Südkorea wird den Hauptsitz und die Zweigstelle von Hanawon, dem Zentrum für die Unterstützung der Ansiedlung nordkoreanischer Flüchtlinge, im kommenden Jahr zusammenlegen.
Grund ist, dass in den letzten Jahren viel weniger Flüchtlinge als früher nach Südkorea kamen.
Der Hauptsitz der Einrichtung zur Umerziehung von Flüchtlingen aus Nordkorea ist Anseong, Provinz Gyeonggi. Ihre Zweigstelle liegt in Hwacheon, Provinz Gangwon.
Das Vereinigungsministerium werde sich bald für einen der beiden Standorte entscheiden, sagte ein Ministerialer am Freitag der Nachrichtenagentur Yonhap gegenüber.
Nach dem erheblichen Rückgang anlässlich der Covid-19-Pandemie hat sich die Zahl der Flüchtlinge aus Nordkorea bislang nicht erholt.

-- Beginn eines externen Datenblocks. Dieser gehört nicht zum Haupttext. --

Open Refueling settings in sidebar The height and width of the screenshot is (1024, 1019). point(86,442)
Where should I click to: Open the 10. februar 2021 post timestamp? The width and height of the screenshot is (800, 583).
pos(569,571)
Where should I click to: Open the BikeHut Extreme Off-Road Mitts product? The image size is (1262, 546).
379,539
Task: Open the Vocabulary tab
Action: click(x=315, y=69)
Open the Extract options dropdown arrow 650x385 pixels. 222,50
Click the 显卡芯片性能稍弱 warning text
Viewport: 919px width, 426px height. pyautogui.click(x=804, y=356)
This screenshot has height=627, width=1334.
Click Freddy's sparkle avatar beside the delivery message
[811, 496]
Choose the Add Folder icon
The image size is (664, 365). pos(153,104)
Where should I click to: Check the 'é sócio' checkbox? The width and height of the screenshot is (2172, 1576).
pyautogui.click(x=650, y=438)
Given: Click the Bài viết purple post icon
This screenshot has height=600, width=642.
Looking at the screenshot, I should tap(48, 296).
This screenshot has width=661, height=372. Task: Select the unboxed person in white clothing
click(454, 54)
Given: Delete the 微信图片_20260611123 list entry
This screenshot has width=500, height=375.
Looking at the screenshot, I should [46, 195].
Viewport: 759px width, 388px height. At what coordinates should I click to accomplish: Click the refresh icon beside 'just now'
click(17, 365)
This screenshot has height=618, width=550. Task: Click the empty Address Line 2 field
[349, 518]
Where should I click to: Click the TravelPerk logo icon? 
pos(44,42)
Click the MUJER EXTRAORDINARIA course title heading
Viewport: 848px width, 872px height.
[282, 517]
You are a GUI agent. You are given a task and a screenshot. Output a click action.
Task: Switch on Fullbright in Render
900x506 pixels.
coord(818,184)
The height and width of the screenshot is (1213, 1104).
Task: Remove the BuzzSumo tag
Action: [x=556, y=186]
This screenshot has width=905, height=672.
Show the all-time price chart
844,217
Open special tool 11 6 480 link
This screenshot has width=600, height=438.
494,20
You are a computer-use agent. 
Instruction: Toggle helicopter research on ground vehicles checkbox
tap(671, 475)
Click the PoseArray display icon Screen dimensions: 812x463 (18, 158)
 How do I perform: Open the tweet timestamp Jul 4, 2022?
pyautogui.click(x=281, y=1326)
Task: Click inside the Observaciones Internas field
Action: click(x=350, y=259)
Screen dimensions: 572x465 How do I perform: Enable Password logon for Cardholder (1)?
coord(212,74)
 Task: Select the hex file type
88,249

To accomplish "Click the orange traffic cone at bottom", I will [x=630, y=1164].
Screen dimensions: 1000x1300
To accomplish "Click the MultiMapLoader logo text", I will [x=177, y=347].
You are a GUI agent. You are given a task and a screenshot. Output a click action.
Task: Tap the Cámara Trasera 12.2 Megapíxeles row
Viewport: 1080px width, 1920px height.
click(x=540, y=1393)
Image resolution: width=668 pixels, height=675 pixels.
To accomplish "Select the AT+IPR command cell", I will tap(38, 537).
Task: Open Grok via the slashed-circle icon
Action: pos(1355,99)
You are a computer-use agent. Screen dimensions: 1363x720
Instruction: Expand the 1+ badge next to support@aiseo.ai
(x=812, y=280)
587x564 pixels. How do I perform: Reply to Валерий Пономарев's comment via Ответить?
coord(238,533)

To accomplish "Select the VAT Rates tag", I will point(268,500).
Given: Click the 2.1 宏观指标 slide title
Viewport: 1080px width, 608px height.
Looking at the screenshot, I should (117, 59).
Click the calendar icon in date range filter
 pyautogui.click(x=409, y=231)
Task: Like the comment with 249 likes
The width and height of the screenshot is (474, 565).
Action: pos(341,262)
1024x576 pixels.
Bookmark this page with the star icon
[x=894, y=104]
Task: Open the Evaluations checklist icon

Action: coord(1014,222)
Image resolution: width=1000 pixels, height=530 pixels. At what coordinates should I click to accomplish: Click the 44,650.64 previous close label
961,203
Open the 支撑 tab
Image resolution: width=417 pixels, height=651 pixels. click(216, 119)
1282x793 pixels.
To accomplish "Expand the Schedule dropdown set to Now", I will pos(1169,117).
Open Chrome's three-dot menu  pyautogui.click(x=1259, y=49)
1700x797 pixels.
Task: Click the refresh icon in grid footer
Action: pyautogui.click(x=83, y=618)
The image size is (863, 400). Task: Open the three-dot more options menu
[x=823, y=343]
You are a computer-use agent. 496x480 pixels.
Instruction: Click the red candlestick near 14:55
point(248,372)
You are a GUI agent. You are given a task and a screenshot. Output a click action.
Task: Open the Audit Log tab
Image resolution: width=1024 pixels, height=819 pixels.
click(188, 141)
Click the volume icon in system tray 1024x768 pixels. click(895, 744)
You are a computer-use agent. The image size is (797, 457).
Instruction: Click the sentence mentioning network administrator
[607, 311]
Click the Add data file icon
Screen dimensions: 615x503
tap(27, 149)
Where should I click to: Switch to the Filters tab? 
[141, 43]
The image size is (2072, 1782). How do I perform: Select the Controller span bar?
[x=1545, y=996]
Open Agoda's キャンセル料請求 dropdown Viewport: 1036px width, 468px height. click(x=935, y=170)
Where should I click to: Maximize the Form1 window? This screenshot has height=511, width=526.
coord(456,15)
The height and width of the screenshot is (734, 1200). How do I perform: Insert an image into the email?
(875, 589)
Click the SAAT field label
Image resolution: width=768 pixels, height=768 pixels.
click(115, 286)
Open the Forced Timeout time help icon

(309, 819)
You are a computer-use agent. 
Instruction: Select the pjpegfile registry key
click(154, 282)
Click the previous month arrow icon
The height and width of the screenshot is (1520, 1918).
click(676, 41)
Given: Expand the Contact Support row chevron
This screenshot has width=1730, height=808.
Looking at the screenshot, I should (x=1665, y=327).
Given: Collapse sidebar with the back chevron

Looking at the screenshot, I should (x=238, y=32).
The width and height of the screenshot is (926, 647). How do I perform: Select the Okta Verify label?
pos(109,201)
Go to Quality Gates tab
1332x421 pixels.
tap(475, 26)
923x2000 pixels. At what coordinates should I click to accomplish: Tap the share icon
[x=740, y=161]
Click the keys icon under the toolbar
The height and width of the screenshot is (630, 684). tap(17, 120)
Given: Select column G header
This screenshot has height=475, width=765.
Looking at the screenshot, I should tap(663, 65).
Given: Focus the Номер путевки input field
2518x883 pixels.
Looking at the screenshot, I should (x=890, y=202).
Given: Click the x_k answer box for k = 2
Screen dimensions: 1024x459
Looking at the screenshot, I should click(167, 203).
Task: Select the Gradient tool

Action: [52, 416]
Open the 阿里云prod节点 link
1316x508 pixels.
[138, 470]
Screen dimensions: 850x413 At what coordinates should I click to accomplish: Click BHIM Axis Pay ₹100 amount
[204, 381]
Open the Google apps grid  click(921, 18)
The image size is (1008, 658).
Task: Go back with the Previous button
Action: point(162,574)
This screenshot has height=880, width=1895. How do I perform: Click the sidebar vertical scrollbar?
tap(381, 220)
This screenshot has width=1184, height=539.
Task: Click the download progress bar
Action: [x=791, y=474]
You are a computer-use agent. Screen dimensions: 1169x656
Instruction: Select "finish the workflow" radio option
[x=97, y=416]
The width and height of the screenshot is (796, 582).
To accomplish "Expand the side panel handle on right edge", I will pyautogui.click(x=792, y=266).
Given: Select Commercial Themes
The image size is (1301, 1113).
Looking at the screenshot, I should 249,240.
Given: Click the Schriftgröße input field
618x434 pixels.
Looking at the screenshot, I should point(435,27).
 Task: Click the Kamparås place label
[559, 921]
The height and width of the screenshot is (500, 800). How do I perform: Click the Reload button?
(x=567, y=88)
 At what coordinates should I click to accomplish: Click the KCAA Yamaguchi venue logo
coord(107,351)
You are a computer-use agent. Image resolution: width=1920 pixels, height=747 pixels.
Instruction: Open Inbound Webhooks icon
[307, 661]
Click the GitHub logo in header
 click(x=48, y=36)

Im Jahr 2009 war mit 2.914 eingereisten nordkoreanischen Flüchtlingen der Höhepunkt erreicht worden. Nach 1.047 Personen im Jahr 2019 sank die Zahl 2020 stark auf 229, als Nordkorea aufgrund der Pandemie seine Grenze dichtmachte. 2021 waren es nur 63 Personen. Letztes Jahr kamen 236 Geflüchtete aus Nordkorea nach Südkorea.